Opdrachten:
[1] Verander in het fragment over de duivensport het stuk van "In duivenland zijn" tot en met "been willen zetten." door "topspelers" te vervangen door "topsporters", en schrijf dat stuk zo opnieuw op.
[2] Van welke provincie naar welke provincie gaan de duiven die volgens het fragment over de duivensport naar Jan gaan?

Bronfragment:
In duivenland zijn er ook veel mensen die graag van de daken schreeuwen hoe het allemaal moet, zonder dat ze zelf iets presteren. Om nog maar te zwijgen over sommige topspelers die anderen bewust op het verkeerde been willen zetten.

Asduiven in een samenspel – of dat nu in Nederland of België is – zeggen me weinig zolang die duif niet bij de eerste vijf provinciale of afdeling Asduiven zit.

Hulp

Ik begeleid Jan nu enkele jaren in het reilen en zeilen in de duivensport, maar dat gaat niet met iedereen. Niet alle mensen staan namelijk open voor andere ideeën. Ik heb meerdere personen willen helpen, maar die vielen binnen no time terug in hun oude patroon, evenals hun prestaties.

Sommige mensen weten het nu eenmaal beter, terwijl ze amper of geen blad raken. Verloren moeite is dat. Nu help ik dus alleen Jan en verder beschrijf ik op deze blog hoe ik het op eigen hok doe. Wat een ander met die informatie doet, is volledig aan hem of haar. Overtuigen is niet mijn doel.

Acclimatiseren

Ik besprak onlangs met een Chinese vriend dat duiven soms tijd nodig hebben om te acclimatiseren. Ik merk dat bijvoorbeeld als er duiven van hier naar Jan gaan (van Noord-Brabant naar Friesland). In het eerste jaar presteren die zelden iets.

Andersom is dat natuurlijk ook. Avatar kwam van Jan waar hij als jong een 1e NPO won. De eerste twee jaar kwam daar niet één bruikbare duif uit, maar inmiddels is het één van mijn betere kweekduiven.

De doffer van het Millennium koppel van Frans & Dirk Maris gaf de eerste twee jaar ook niet één bruikbare duif, ik wilde hem zelfs ruimen. Nu komt er bijna alleen maar goud uit.

Onze mooie sport holt snel achteruit en er is bovenin de organisatie niemand geïnteresseerd om daar wat aan te doen. Men is bezig met GPS-ringen waarmee ze de methode SNEL willen onderbouwen. Middels die methode gaan ze de duivensport nog sneller afbreken.

Wat kan men beter doen?

Ik zou zelf beginnen om de duivensport aantrekkelijk te houden voor de leden die we nog hebben en niet alles onnodig duur maken.

Gegeven lijst:
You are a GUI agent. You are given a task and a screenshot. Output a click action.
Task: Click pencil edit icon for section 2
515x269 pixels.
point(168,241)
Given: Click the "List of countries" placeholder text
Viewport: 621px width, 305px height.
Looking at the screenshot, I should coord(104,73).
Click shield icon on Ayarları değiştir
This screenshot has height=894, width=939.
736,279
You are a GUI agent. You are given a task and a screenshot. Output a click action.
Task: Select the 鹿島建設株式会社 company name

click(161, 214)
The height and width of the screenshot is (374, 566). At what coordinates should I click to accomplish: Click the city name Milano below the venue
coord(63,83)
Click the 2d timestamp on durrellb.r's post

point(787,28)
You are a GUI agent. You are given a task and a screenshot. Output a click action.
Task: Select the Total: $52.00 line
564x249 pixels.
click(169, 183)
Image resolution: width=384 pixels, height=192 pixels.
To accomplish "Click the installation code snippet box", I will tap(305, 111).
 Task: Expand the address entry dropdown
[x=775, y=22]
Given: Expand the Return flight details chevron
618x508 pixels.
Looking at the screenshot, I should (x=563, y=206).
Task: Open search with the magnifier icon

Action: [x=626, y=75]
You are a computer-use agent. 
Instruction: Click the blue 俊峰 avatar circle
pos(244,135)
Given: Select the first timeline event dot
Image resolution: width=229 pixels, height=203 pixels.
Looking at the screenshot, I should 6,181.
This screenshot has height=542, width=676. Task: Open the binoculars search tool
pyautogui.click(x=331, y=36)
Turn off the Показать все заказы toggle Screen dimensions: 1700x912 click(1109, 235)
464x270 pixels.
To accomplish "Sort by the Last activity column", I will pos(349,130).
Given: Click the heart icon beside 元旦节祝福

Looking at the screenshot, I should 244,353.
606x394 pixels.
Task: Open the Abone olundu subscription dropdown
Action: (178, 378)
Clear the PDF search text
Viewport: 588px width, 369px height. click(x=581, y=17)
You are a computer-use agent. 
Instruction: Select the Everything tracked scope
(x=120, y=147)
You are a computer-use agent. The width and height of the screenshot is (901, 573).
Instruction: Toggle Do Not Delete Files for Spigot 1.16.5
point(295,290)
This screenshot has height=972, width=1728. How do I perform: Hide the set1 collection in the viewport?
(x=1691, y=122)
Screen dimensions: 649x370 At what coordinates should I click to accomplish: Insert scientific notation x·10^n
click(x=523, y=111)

Opgeloste opdrachten:
[1]
In duivenland zijn er ook veel mensen die graag van de daken schreeuwen hoe het allemaal moet, zonder dat ze zelf iets presteren. Om nog maar te zwijgen over sommige topsporters die anderen bewust op het verkeerde been willen zetten.

[2] Van Noord-Brabant naar Friesland.